## WORK TO BE COMPLETED
Of all the lines below, output only those starting at the one with "Click the ALPINE sponsor logo on the shirt" and ending at the one with "Given: Select the", both ends included, exactly as written.

● ● ●

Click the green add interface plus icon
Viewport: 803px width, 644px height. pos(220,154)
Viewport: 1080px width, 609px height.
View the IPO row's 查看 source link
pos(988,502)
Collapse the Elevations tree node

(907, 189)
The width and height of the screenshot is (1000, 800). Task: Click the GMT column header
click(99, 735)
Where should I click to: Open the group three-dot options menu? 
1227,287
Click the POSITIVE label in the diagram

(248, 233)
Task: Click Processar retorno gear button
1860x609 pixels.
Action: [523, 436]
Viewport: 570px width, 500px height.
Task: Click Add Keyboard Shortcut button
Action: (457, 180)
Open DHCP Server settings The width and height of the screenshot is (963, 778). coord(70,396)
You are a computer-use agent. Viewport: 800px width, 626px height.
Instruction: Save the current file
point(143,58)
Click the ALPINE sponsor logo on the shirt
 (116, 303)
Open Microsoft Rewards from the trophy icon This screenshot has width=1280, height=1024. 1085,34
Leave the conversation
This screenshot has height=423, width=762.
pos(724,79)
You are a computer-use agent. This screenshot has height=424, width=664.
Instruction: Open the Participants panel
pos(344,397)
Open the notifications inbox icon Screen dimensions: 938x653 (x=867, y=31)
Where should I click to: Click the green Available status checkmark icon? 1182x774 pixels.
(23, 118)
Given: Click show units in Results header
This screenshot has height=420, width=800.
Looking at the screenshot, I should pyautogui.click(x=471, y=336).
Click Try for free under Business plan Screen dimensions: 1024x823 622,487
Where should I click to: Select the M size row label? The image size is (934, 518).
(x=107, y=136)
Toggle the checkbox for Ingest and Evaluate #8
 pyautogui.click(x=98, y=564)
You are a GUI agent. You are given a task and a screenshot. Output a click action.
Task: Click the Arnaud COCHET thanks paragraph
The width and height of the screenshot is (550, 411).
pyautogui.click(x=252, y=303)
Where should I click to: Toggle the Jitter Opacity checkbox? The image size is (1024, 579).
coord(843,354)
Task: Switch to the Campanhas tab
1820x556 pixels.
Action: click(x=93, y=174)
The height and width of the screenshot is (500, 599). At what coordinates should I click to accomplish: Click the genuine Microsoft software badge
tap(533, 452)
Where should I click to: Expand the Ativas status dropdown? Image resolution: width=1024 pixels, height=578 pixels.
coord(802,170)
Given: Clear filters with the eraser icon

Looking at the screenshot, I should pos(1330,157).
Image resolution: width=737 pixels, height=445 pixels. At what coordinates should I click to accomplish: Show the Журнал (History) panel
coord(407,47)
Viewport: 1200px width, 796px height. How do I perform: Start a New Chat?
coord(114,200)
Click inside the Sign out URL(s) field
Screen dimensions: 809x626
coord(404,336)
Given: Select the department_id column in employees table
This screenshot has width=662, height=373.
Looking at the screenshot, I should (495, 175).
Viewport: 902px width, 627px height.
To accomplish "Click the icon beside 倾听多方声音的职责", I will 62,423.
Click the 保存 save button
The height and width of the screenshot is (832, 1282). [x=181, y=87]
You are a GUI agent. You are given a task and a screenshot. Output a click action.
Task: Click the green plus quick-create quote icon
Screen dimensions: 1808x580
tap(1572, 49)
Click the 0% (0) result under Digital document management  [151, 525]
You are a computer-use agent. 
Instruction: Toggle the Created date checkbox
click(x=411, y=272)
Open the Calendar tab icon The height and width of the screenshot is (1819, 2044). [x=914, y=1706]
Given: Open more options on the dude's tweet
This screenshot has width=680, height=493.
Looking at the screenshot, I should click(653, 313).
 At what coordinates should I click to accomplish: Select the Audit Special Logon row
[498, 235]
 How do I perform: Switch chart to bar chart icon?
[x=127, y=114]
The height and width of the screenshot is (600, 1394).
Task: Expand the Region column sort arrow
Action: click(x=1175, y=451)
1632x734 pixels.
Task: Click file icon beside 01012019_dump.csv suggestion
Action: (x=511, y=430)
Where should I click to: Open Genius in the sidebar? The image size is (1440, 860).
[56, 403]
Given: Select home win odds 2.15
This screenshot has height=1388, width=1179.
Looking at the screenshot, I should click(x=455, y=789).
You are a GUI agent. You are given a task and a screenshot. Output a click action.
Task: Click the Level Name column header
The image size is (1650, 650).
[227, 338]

● ● ●

## WRITTEN ANSWER
Click the ALPINE sponsor logo on the shirt
 (116, 303)
Open Microsoft Rewards from the trophy icon This screenshot has width=1280, height=1024. 1085,34
Leave the conversation
This screenshot has height=423, width=762.
pos(724,79)
You are a computer-use agent. This screenshot has height=424, width=664.
Instruction: Open the Participants panel
pos(344,397)
Open the notifications inbox icon Screen dimensions: 938x653 (x=867, y=31)
Where should I click to: Click the green Available status checkmark icon? 1182x774 pixels.
(23, 118)
Given: Click show units in Results header
This screenshot has height=420, width=800.
Looking at the screenshot, I should pyautogui.click(x=471, y=336).
Click Try for free under Business plan Screen dimensions: 1024x823 622,487
Where should I click to: Select the M size row label? The image size is (934, 518).
(x=107, y=136)
Toggle the checkbox for Ingest and Evaluate #8
 pyautogui.click(x=98, y=564)
You are a GUI agent. You are given a task and a screenshot. Output a click action.
Task: Click the Arnaud COCHET thanks paragraph
The width and height of the screenshot is (550, 411).
pyautogui.click(x=252, y=303)
Where should I click to: Toggle the Jitter Opacity checkbox? The image size is (1024, 579).
coord(843,354)
Task: Switch to the Campanhas tab
1820x556 pixels.
Action: click(x=93, y=174)
The height and width of the screenshot is (500, 599). At what coordinates should I click to accomplish: Click the genuine Microsoft software badge
tap(533, 452)
Where should I click to: Expand the Ativas status dropdown? Image resolution: width=1024 pixels, height=578 pixels.
coord(802,170)
Given: Clear filters with the eraser icon

Looking at the screenshot, I should pos(1330,157).
Image resolution: width=737 pixels, height=445 pixels. At what coordinates should I click to accomplish: Show the Журнал (History) panel
coord(407,47)
Viewport: 1200px width, 796px height. How do I perform: Start a New Chat?
coord(114,200)
Click inside the Sign out URL(s) field
Screen dimensions: 809x626
coord(404,336)
Given: Select the department_id column in employees table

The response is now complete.